As the Gregorian year of 2023 drew to a close, I used this arbitrary marker to take stock, to glance at my process of the year, and to key into what I hope my process to be for the next year. Here are a few thoughts on my general process, written at the end of December, 2023:
On a call with one of my handful of coaching clients, I talked about the importance of making a plan, if only to have something to deviate from.
Plans are the backbone of my creative and business life, but not the heart. The heart is my wish to connect. Structure helps me connect to others with more clarity and reach.
As I look back on the past calendar year, I can see all the things I accomplished, what I learned and integrated into my process, and what I finally got around to starting that is on the schedule now for next year.
I’m a creative who works for myself. That means I must have structure—however arbitrary—because there is not one imposed from outside. The only outside structure imposed on my life are bills that need paying, and some people who rely on me. Luckily, I have intrinsic internal motivation, which I know not everyone has.
But internal motivation itself is not enough. There are plenty of ambitious people out there who don’t end up accomplishing much. So, every year I set a writing, teaching, and production schedule. Every year, I set myself business tasks to learn, experiment with, and then implement. Threaded through these schedules are commitments to my health, spiritual practice, and my family, community, and friends.
Around once a quarter I reassess my plans and adjust them accordingly. I always go off schedule, whether because of the vagaries of my autoimmune disorder or brain injury, or simply because my ambitions slightly outstrip my capacity.
But I understand there will be deviation, going in. I build in buffers and time cushions and set my goals pretty low compared to some of my colleagues.
People are often amazed by the amount I get done, when I feel as if sometimes, I barely work at all. My schedule is the reason why.
How many books do I want to write in a year? How many Kickstarters do I want to run? What sort of teaching—if any—do I want to do? What do I want to study? What business practices do I wish to implement?
Part of my planning process is to include plenty of time for research and study, usually over breakfast or during my daily walks or weekly gym time. There are projects that, three years ago I thought, “I really should learn how to implement that.” But there were systems I needed to shore up or put in place, and research to do before I got around to it. Those “I really should” plans didn’t make it onto the schedule, except as something to study when I had time.
Late this year, I finally got around to starting one of those larger projects, and plan to get it up and fully running in the next calendar year.
Another project is one I’ve danced around for a decade, but needed to stabilize my health again, and get core creative and business practices firmly established first.
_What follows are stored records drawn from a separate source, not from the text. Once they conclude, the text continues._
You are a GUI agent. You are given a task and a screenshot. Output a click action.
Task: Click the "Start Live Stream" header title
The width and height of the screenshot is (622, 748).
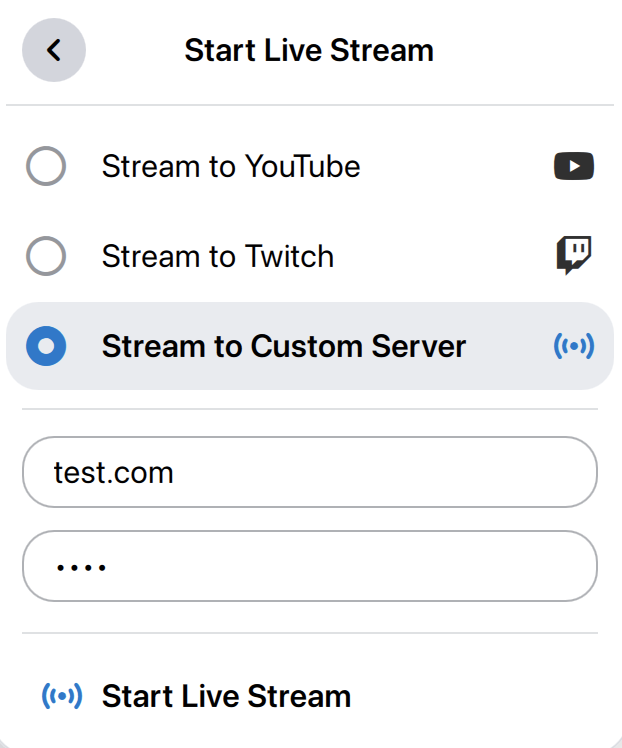pyautogui.click(x=309, y=50)
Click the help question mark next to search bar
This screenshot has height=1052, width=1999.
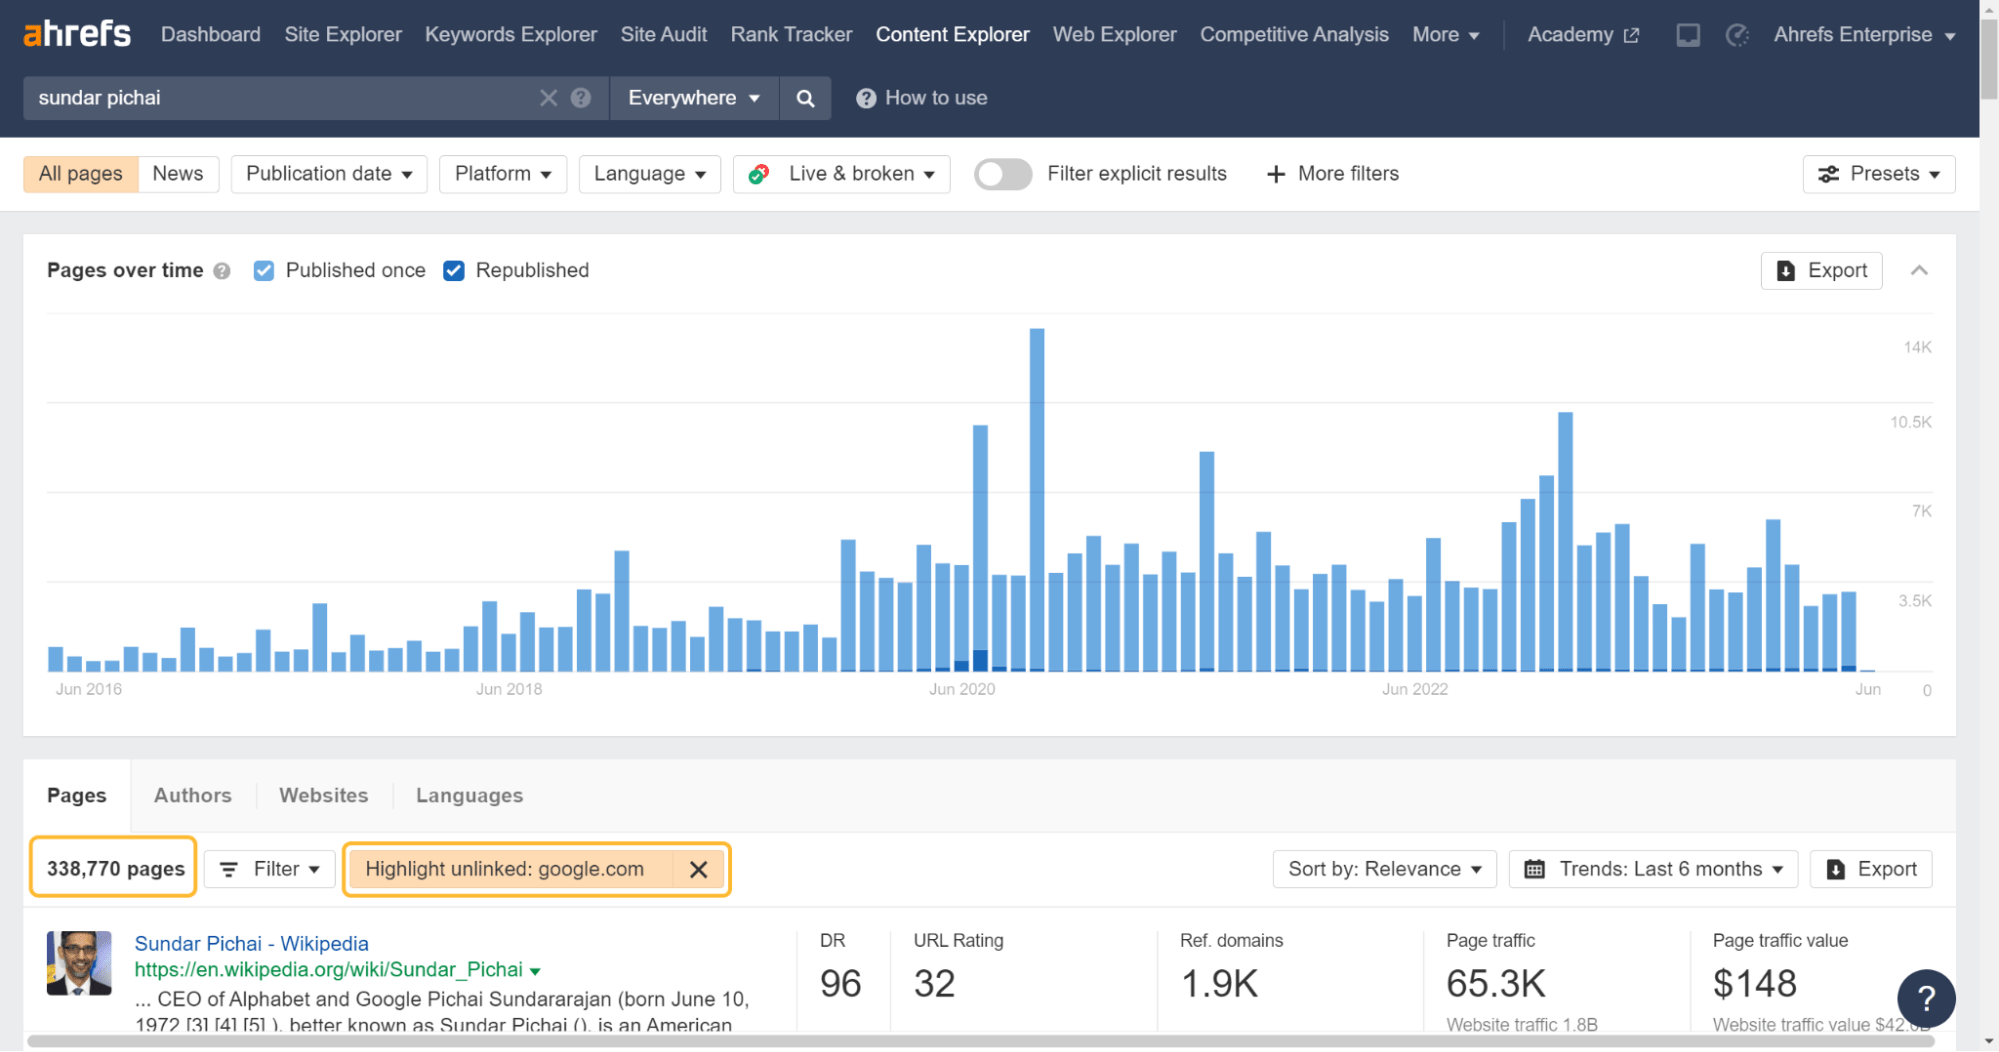(x=581, y=97)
It’s a podcast on magic and creativity that I plan to launch project next month, on a trial basis. Yeah. I’m easing in and want to see how it goes. Flexibility, right?
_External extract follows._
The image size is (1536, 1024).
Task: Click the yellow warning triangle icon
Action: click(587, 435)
My process is filled with determination, consistent showing up, and a whole lot of wiggle room. That is how I get things done. I’m rarely frozen by indecision because I have a raft of projects to work on. If my brain can’t manage project one today? Off to project three, it is!
Over the past few decades, I’ve seen creative after creative flourish: knitting, writing poetry, making music, doing crafts, building, writing novels, dancing… Some of these creatives are full time, but many of them create part time. I’ve also seen creative after creative stall out, undermined by life, indecision, or self-doubt.
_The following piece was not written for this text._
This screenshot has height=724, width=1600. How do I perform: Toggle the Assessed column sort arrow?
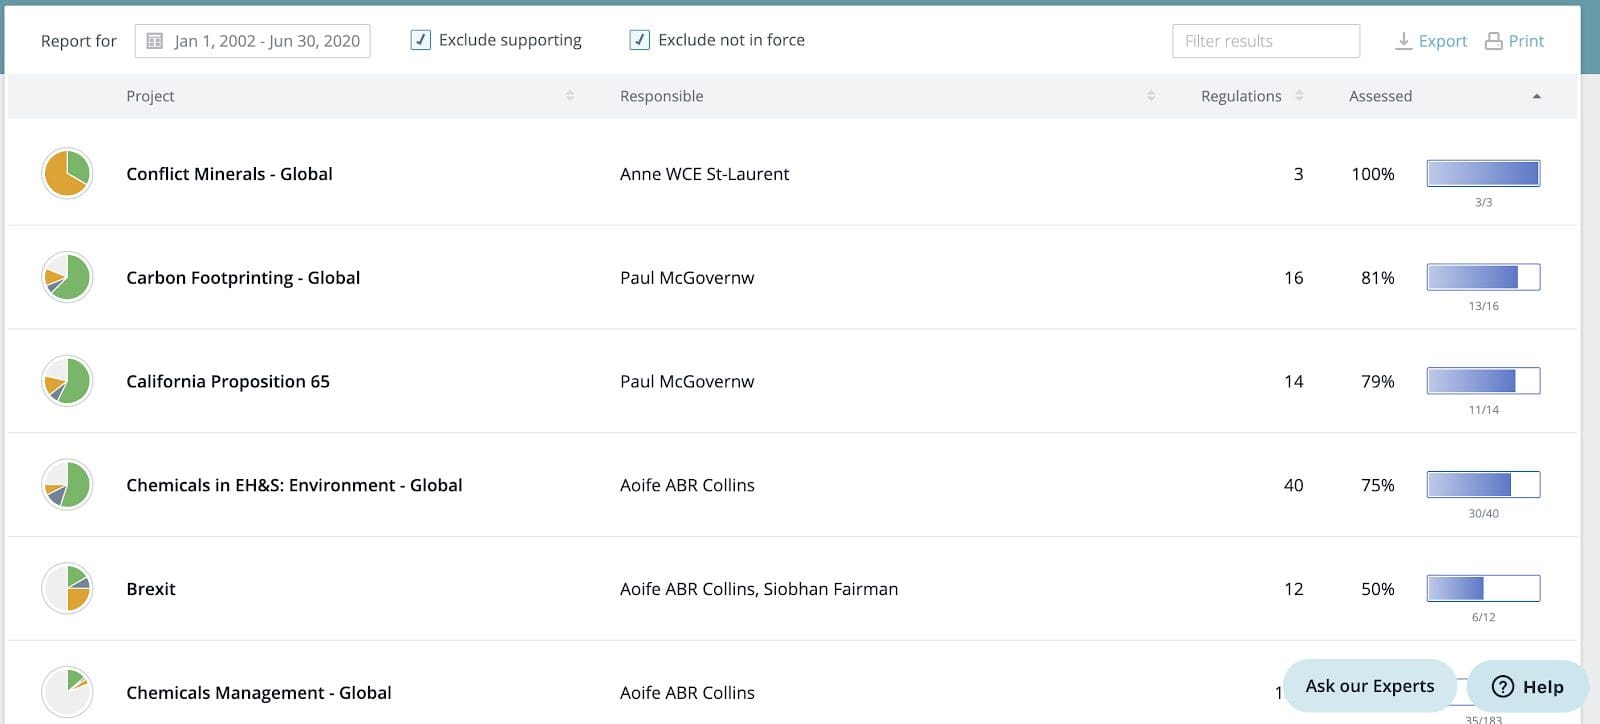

The difference is not only prioritizing creativity—which is key—another important facet of consistent creativity is allowing ourselves to remain flexible and curious. And to breathe through any perfectionist tendencies. A lot of creatives become frozen because of a need to tell the right story, or to make the perfect song.
They forget that they’re the ones in charge. Stalled or burned-out creatives allow creative expression to become a chore, instead of a source of curiosity, discovery, and joy.
And that is another thing my production and writing schedules do for me: they remind me that I’m responsible for my creativity and my business. They remind me that I’m fortunate enough to earn my bread doing things that I (mostly) enjoy. Scheduling also reminds me that the things I deem as important need me to show up and actively illustrate that I care.
If our subconscious decides we’re not all that interested in whatever it is we say we want, then it won’t happen. We retrain our subconscious through action, not through saying something is so.
So that’s my process in a nutshell: I decide what is important and I place an arbitrary structure around it to help me show up for all those important things.
How about you?
How did your past year go? How do you hope the current year will go? Do you wing it? Do you make resolutions? Do you have a plan?